Before you took on Les Miserables, you wrote some enduring songs, such as “Yesterday When I was Young” for Charles Aznavour.  How would you say your career as a newspaperman prepared you?

Journalism and lyric writing are compatible professions in that they involve the manipulaton of language under great constraint.  I tried to write a novel once, and though I finished it, I did not enjoy the experience; it was too free, in a way.  Something in me psychically needs to express what I have to say in a tight situation.  It’s within that cage that I’ve looked for and found my freedom.  

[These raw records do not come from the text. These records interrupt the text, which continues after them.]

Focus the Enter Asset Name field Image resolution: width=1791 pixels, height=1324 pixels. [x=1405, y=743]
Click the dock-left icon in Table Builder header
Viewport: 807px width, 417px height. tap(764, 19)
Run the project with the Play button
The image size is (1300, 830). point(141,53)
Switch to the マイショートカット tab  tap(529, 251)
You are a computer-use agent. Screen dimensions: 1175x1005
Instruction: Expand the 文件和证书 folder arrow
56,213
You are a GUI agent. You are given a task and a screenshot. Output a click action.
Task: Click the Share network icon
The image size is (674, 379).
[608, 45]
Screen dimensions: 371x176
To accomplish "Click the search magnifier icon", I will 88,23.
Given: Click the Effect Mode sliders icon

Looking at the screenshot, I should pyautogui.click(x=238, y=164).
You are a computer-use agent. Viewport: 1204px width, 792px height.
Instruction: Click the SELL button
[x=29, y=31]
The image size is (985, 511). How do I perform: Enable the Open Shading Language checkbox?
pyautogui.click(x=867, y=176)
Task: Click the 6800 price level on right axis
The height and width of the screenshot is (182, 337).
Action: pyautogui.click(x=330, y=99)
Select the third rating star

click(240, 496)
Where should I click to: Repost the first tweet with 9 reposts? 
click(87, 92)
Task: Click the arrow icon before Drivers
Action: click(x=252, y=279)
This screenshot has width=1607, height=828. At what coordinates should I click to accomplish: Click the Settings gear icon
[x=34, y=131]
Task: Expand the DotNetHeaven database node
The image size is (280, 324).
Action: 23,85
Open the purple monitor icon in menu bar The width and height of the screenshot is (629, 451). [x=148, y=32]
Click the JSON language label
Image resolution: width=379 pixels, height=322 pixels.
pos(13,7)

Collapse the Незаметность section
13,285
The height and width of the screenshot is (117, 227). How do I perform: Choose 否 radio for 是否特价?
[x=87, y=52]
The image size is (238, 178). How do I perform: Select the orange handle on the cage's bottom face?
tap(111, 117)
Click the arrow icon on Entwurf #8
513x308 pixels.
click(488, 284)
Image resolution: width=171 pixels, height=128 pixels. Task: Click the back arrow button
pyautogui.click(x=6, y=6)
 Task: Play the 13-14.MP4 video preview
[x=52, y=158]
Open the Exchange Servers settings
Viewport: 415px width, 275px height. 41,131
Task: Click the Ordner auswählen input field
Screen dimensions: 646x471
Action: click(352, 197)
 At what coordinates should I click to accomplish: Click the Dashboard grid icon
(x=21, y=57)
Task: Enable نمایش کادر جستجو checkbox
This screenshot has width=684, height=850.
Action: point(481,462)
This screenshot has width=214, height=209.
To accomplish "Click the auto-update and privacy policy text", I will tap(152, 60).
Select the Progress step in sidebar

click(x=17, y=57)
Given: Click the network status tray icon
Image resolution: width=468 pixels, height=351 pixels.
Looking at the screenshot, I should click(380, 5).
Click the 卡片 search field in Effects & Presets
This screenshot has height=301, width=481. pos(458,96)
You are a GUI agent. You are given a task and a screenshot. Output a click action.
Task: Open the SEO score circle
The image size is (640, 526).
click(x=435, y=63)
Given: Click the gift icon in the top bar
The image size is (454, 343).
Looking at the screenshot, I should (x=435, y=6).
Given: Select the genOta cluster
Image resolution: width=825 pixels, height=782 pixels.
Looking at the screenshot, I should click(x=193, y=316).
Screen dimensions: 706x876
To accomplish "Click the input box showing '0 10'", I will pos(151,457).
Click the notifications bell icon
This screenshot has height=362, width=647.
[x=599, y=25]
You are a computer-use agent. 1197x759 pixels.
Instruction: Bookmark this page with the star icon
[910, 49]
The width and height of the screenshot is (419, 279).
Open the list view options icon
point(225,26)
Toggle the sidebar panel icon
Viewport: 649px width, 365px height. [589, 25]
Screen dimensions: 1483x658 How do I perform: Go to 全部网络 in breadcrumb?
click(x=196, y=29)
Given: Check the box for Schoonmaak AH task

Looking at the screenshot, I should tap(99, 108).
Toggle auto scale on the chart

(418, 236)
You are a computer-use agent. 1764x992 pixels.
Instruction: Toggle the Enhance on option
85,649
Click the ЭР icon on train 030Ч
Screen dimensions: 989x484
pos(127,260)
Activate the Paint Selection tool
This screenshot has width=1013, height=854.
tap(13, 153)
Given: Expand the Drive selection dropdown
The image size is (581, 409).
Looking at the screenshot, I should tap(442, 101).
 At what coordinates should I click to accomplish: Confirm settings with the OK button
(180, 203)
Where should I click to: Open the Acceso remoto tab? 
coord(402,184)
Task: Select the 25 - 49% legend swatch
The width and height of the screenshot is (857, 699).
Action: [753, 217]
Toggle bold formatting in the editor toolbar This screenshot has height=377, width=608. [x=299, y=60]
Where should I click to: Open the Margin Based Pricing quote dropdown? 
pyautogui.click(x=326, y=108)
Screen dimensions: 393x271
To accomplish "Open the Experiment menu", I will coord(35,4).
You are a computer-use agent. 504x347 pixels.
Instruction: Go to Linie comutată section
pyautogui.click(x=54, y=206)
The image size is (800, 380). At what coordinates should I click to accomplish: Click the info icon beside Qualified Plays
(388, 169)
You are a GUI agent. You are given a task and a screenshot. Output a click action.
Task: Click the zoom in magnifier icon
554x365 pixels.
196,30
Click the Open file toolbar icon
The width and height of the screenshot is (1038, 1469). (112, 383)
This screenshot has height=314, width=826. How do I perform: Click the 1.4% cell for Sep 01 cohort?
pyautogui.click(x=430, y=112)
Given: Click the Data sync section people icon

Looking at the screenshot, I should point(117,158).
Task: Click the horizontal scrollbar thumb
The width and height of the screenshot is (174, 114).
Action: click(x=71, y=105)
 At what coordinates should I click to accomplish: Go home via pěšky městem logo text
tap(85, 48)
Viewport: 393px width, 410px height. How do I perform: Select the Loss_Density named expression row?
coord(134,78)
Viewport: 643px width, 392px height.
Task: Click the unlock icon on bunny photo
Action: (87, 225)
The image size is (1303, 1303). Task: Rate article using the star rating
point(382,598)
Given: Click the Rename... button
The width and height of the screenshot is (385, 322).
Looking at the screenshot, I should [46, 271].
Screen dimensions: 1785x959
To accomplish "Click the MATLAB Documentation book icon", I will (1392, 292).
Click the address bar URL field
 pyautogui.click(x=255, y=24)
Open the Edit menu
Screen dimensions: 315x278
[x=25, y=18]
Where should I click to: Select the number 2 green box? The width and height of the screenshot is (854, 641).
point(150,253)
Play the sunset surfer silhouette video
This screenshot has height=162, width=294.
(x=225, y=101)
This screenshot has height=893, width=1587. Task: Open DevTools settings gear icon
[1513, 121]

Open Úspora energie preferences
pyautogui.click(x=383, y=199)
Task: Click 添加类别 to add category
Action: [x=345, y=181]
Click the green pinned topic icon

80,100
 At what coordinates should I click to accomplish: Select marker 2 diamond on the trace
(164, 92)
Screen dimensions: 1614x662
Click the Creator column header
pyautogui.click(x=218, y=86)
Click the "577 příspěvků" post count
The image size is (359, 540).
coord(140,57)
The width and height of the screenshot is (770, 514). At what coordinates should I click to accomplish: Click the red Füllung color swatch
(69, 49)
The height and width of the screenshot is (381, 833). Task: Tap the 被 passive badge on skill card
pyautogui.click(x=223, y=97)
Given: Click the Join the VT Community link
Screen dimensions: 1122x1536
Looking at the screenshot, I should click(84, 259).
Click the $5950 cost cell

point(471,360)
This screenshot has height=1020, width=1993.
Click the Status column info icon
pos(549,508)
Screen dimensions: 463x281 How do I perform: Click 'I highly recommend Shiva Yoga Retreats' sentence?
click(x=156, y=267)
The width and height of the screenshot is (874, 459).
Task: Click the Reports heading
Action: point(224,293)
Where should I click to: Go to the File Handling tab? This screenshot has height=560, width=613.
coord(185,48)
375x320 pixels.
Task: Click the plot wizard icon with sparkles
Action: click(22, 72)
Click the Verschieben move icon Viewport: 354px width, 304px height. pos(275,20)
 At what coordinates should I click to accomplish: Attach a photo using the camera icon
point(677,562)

Note:  I learned from another article (in The New Yorker) that, in recent British TV documentaries about  "Les Miserables", Kretzmer was not even mentioned.  Also, when the show was transferred to the West End (London’s Broadway), Kretzmer reports that he resisted the “adaptation by” credit he was offered, holding out for the “lyrics by” credit he believed he deserved for expanding a two-hour musical to a running time of a over three hours.  During the credits negotiation with producer Cameron Macintosh, Kretzmer recalls saying, “Cameron, if you go ahead with that billing, you have my blessing, but that is the show you do.  You do the show by Bourbil and Schonberg.  It’ll be a two-hour show and it’ll be in French.”  
I like that guy.  And that’s why I appropriated the interview.

3 comments:

  1. Do you have a link to the original article?

    ReplyDelete
  2. 1Barry...try
    http://articles.latimes.com/2013/feb/20/entertainment/la-et-mn-oscar-herbert-kretzmer-20130220

    ReplyDelete
  3. Can't say I totally admire Krezmer. There was already a musical in place, with melodies and lyrics. "Adapted by" sounds right to me.

    Maybe I'm missing something. He rewrote ALL the lyrics? What did the French lyricist end up with?